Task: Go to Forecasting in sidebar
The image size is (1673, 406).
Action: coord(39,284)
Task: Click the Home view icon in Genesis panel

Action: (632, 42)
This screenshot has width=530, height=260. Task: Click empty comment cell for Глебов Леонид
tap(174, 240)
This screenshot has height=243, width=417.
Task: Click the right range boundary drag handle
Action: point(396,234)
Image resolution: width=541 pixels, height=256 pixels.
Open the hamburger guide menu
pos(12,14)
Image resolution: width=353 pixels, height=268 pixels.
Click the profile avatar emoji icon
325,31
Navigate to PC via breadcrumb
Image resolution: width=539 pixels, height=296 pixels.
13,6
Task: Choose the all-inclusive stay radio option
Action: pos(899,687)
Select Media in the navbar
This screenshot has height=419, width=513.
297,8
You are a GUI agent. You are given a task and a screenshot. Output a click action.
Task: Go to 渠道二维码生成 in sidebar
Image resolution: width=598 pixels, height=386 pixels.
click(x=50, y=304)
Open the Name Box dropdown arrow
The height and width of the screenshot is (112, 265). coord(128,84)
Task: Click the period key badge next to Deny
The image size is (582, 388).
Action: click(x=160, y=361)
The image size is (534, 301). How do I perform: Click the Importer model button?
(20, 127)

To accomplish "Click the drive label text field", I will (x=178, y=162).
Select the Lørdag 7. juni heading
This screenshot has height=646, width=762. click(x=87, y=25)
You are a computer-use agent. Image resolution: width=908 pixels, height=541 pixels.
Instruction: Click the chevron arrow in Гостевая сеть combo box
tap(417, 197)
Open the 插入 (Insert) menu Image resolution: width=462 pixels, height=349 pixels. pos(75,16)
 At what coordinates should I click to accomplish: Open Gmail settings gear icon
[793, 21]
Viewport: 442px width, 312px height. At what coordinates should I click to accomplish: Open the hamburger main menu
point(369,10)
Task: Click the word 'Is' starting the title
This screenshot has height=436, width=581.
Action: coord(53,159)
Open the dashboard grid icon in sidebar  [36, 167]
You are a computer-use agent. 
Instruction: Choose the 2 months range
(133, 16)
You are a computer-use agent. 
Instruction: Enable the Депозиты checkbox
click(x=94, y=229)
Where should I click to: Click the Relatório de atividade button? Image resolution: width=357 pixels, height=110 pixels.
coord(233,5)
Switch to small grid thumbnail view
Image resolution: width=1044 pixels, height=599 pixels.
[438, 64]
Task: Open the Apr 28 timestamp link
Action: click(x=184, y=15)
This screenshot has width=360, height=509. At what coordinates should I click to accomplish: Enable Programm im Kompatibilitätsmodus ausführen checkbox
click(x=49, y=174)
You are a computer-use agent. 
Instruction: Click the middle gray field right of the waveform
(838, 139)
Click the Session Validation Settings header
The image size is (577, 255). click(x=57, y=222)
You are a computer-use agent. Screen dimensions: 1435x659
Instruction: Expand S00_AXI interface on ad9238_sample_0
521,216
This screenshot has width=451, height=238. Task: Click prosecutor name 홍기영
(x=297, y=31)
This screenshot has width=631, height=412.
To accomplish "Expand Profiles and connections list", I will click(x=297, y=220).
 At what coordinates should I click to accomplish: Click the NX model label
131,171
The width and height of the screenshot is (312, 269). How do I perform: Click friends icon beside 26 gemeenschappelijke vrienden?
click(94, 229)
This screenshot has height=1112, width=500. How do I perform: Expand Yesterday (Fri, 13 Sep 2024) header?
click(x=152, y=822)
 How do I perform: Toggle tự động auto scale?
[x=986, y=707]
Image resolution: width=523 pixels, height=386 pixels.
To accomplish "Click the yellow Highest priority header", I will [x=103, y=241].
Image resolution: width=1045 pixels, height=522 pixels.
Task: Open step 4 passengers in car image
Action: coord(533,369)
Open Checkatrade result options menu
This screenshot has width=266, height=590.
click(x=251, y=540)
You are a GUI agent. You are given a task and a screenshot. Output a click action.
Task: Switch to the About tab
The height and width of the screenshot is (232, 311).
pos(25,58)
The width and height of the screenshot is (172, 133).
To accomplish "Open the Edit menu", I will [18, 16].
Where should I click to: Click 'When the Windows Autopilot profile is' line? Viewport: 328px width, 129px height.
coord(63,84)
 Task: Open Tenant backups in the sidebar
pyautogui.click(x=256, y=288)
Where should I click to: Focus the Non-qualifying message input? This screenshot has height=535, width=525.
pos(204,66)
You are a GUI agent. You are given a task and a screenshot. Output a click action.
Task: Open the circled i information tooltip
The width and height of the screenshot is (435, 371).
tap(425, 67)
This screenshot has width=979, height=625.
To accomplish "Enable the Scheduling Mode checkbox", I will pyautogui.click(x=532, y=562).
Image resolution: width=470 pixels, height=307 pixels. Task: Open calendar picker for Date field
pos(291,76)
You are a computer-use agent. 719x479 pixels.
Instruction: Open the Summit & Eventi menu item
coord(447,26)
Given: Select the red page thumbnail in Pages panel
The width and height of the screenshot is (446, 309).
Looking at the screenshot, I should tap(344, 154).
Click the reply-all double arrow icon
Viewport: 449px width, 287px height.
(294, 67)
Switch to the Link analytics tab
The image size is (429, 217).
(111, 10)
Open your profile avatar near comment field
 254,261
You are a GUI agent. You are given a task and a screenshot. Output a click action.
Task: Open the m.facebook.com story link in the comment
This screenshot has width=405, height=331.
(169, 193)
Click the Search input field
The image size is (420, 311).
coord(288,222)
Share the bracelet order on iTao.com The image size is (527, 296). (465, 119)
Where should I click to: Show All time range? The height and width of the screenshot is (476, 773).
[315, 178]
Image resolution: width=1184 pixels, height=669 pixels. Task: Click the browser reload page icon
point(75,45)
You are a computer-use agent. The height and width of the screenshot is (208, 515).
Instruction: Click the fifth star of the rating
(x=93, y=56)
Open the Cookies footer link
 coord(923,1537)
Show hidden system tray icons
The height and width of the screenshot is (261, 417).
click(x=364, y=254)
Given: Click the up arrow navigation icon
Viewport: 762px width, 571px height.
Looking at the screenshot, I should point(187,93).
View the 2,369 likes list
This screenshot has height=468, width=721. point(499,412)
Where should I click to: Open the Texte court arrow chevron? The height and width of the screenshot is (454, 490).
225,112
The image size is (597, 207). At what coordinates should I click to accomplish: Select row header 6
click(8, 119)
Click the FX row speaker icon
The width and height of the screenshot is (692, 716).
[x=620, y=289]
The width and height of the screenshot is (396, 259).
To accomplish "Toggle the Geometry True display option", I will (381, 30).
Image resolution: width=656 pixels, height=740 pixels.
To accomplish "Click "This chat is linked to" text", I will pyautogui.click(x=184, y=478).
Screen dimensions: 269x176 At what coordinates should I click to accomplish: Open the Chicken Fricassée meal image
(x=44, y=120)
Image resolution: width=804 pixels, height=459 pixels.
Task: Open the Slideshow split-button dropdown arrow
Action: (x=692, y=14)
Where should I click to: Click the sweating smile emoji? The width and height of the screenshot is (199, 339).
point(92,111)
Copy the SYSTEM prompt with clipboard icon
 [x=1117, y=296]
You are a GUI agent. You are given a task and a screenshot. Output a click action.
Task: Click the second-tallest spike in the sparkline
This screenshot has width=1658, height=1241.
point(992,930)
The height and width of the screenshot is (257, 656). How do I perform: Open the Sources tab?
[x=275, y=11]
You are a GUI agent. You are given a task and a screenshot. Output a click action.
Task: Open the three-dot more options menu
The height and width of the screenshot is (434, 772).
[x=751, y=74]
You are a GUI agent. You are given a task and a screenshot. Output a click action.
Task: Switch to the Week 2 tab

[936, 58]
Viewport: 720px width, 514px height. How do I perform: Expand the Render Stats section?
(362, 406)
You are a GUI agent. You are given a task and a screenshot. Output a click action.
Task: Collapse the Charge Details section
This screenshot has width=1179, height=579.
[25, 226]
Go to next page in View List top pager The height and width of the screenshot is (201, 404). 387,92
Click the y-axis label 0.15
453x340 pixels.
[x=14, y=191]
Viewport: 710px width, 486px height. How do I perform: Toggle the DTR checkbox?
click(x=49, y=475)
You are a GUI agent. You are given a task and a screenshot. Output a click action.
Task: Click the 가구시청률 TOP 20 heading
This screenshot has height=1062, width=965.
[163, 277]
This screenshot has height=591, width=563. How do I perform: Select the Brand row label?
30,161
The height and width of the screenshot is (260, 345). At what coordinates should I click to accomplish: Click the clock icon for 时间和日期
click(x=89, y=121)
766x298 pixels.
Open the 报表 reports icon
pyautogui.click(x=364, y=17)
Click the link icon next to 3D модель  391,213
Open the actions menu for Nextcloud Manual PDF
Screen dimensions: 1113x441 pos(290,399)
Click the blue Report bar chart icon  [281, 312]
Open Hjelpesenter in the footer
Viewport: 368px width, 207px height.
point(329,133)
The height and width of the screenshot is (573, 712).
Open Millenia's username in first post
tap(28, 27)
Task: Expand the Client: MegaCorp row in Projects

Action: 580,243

::::

Problem to work on: From the records above, copy only the lines starting with the line that holds "Task: Click the second-tallest" and going on through the line that holds "Task: Click the 가구시청률 TOP 20 heading", exactly as written.

Output for this task:
Task: Click the second-tallest spike in the sparkline
This screenshot has width=1658, height=1241.
point(992,930)
The height and width of the screenshot is (257, 656). How do I perform: Open the Sources tab?
[x=275, y=11]
You are a GUI agent. You are given a task and a screenshot. Output a click action.
Task: Open the three-dot more options menu
The height and width of the screenshot is (434, 772).
[x=751, y=74]
You are a GUI agent. You are given a task and a screenshot. Output a click action.
Task: Switch to the Week 2 tab

[936, 58]
Viewport: 720px width, 514px height. How do I perform: Expand the Render Stats section?
(362, 406)
You are a GUI agent. You are given a task and a screenshot. Output a click action.
Task: Collapse the Charge Details section
This screenshot has width=1179, height=579.
[25, 226]
Go to next page in View List top pager The height and width of the screenshot is (201, 404). 387,92
Click the y-axis label 0.15
453x340 pixels.
[x=14, y=191]
Viewport: 710px width, 486px height. How do I perform: Toggle the DTR checkbox?
click(x=49, y=475)
You are a GUI agent. You are given a task and a screenshot. Output a click action.
Task: Click the 가구시청률 TOP 20 heading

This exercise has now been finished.